:: GIVEN TEXT ::
Noemí Taboada receives a summons from her father while at a lavish costume party. She cuts her date short and returns home, where her father hands her a mysterious letter from Catalina, her cousin. Catalina claims that her husband’s family treats her cruelly, that she’s being kept as a prisoner, and that she has been seeing ghosts. Noemí’s father dismisses Catalina’s claims as melodramatic but nevertheless thinks Noemí should go visit her cousin in El Triunfo. If she does, he’ll finally let Noemí study anthropology in graduate school. Noemí agrees and leaves the next morning.

When Noemí arrives in El Triunfo, she finds it to be a ramshackle town. An automobile is waiting for her at the train station, and the English man driving it introduces himself as Francis Doyle, great nephew of Howard Doyle. He takes Noemí to the Doyle estate, which everyone calls High Place. Noemí walks into the old, Victorian style home and meets a stern-looking woman named Florence Doyle, who explains that she runs High Place and that Noemí should make sure to follow the rules of the house. Florence takes Noemí to Catalina’s bedroom. Surprisingly, Catalina doesn’t look that sick—even though she claims she has tuberculosis. Catalina tells Noemí that she was delirious with fever when she wrote the letter, so Noemí shouldn’t worry too much about it.

Pixel coordinate grounding data:
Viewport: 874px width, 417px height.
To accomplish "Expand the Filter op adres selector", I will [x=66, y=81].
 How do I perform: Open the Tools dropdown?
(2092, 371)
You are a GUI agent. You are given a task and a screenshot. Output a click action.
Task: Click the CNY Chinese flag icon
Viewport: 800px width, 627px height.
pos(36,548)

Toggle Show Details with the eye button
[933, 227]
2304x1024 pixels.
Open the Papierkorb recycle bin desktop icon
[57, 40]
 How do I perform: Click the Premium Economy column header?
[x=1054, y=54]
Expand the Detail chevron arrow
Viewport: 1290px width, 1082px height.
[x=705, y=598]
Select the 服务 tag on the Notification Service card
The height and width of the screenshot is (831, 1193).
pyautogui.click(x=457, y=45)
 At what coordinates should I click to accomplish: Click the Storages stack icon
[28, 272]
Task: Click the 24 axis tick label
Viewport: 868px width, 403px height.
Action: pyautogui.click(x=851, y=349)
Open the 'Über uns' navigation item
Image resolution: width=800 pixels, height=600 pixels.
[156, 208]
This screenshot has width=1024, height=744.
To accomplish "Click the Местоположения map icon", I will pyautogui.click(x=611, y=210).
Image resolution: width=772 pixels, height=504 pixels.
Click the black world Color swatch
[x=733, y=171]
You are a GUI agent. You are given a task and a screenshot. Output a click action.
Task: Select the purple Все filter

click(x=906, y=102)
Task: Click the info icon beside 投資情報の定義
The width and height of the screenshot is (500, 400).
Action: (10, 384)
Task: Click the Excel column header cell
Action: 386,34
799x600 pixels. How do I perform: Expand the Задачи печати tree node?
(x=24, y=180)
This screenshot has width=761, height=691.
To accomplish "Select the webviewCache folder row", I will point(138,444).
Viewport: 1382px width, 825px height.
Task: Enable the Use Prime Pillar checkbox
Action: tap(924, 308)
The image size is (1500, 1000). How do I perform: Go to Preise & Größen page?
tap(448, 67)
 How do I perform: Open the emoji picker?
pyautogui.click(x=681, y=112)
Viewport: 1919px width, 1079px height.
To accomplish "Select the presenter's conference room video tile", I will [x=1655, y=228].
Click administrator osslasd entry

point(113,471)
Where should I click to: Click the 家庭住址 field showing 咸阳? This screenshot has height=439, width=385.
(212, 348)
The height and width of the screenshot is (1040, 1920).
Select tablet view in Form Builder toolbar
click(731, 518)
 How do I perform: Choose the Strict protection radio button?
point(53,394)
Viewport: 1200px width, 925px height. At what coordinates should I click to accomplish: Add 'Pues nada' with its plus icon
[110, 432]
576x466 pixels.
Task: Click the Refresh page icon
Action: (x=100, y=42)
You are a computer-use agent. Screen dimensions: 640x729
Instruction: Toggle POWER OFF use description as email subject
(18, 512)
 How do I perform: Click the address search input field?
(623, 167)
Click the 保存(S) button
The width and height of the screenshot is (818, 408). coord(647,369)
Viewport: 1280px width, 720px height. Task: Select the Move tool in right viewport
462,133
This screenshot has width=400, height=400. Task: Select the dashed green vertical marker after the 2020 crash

:: REQUIRED WORK ::
Please reproduce the passage of the plot summary that opens with "Noemí Taboada receives" and closes with "the next morning.", word for word. These lines have no connection to the plot summary.

:: RESPONSE AREA ::
Noemí Taboada receives a summons from her father while at a lavish costume party. She cuts her date short and returns home, where her father hands her a mysterious letter from Catalina, her cousin. Catalina claims that her husband’s family treats her cruelly, that she’s being kept as a prisoner, and that she has been seeing ghosts. Noemí’s father dismisses Catalina’s claims as melodramatic but nevertheless thinks Noemí should go visit her cousin in El Triunfo. If she does, he’ll finally let Noemí study anthropology in graduate school. Noemí agrees and leaves the next morning.